• [Aim of the exercise]: All of the data below should be written out again exactly.

Records excerpted from a collection:
= Beginning of Section =

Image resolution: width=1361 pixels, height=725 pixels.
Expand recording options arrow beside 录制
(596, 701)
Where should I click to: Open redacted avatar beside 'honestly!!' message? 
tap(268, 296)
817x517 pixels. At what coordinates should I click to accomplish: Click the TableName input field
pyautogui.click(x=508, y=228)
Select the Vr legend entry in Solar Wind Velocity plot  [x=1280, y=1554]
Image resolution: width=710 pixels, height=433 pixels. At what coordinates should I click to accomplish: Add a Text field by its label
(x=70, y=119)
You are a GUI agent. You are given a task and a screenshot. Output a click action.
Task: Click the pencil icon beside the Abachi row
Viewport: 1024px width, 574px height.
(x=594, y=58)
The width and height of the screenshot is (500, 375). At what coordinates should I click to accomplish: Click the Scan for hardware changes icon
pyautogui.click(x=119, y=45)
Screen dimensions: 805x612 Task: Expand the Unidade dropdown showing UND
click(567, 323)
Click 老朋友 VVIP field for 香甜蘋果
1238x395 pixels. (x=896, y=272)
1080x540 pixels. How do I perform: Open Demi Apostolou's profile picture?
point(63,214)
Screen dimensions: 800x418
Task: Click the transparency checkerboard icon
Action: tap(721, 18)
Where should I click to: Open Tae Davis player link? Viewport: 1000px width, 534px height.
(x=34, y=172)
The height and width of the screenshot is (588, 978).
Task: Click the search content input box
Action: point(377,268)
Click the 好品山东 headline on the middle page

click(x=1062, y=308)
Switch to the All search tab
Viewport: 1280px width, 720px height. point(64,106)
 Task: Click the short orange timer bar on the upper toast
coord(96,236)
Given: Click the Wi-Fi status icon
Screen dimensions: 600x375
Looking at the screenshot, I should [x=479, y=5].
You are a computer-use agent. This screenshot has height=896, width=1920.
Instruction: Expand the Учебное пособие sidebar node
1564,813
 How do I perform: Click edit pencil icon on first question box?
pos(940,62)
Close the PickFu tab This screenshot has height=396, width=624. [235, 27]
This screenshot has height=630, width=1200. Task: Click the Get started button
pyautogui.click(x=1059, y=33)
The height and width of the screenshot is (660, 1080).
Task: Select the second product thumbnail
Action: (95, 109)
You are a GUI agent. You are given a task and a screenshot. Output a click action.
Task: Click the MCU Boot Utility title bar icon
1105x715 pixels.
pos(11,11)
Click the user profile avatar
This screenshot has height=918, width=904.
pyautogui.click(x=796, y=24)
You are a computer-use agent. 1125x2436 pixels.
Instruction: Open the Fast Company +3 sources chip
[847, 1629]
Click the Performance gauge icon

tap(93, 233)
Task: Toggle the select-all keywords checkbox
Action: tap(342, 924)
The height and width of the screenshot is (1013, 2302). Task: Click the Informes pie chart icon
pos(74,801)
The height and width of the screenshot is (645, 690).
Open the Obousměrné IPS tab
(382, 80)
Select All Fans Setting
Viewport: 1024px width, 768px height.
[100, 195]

= End of Section =

• [Answer for the task]:
Image resolution: width=1361 pixels, height=725 pixels.
Expand recording options arrow beside 录制
(596, 701)
Where should I click to: Open redacted avatar beside 'honestly!!' message? 
tap(268, 296)
817x517 pixels. At what coordinates should I click to accomplish: Click the TableName input field
pyautogui.click(x=508, y=228)
Select the Vr legend entry in Solar Wind Velocity plot  [x=1280, y=1554]
Image resolution: width=710 pixels, height=433 pixels. At what coordinates should I click to accomplish: Add a Text field by its label
(x=70, y=119)
You are a GUI agent. You are given a task and a screenshot. Output a click action.
Task: Click the pencil icon beside the Abachi row
Viewport: 1024px width, 574px height.
(x=594, y=58)
The width and height of the screenshot is (500, 375). At what coordinates should I click to accomplish: Click the Scan for hardware changes icon
pyautogui.click(x=119, y=45)
Screen dimensions: 805x612 Task: Expand the Unidade dropdown showing UND
click(567, 323)
Click 老朋友 VVIP field for 香甜蘋果
1238x395 pixels. (x=896, y=272)
1080x540 pixels. How do I perform: Open Demi Apostolou's profile picture?
point(63,214)
Screen dimensions: 800x418
Task: Click the transparency checkerboard icon
Action: tap(721, 18)
Where should I click to: Open Tae Davis player link? Viewport: 1000px width, 534px height.
(x=34, y=172)
The height and width of the screenshot is (588, 978).
Task: Click the search content input box
Action: point(377,268)
Click the 好品山东 headline on the middle page

click(x=1062, y=308)
Switch to the All search tab
Viewport: 1280px width, 720px height. point(64,106)
 Task: Click the short orange timer bar on the upper toast
coord(96,236)
Given: Click the Wi-Fi status icon
Screen dimensions: 600x375
Looking at the screenshot, I should [x=479, y=5].
You are a computer-use agent. This screenshot has height=896, width=1920.
Instruction: Expand the Учебное пособие sidebar node
1564,813
 How do I perform: Click edit pencil icon on first question box?
pos(940,62)
Close the PickFu tab This screenshot has height=396, width=624. [235, 27]
This screenshot has height=630, width=1200. Task: Click the Get started button
pyautogui.click(x=1059, y=33)
The height and width of the screenshot is (660, 1080).
Task: Select the second product thumbnail
Action: (95, 109)
You are a GUI agent. You are given a task and a screenshot. Output a click action.
Task: Click the MCU Boot Utility title bar icon
1105x715 pixels.
pos(11,11)
Click the user profile avatar
This screenshot has height=918, width=904.
pyautogui.click(x=796, y=24)
You are a computer-use agent. 1125x2436 pixels.
Instruction: Open the Fast Company +3 sources chip
[847, 1629]
Click the Performance gauge icon

tap(93, 233)
Task: Toggle the select-all keywords checkbox
Action: tap(342, 924)
The height and width of the screenshot is (1013, 2302). Task: Click the Informes pie chart icon
pos(74,801)
The height and width of the screenshot is (645, 690).
Open the Obousměrné IPS tab
(382, 80)
Select All Fans Setting
Viewport: 1024px width, 768px height.
[100, 195]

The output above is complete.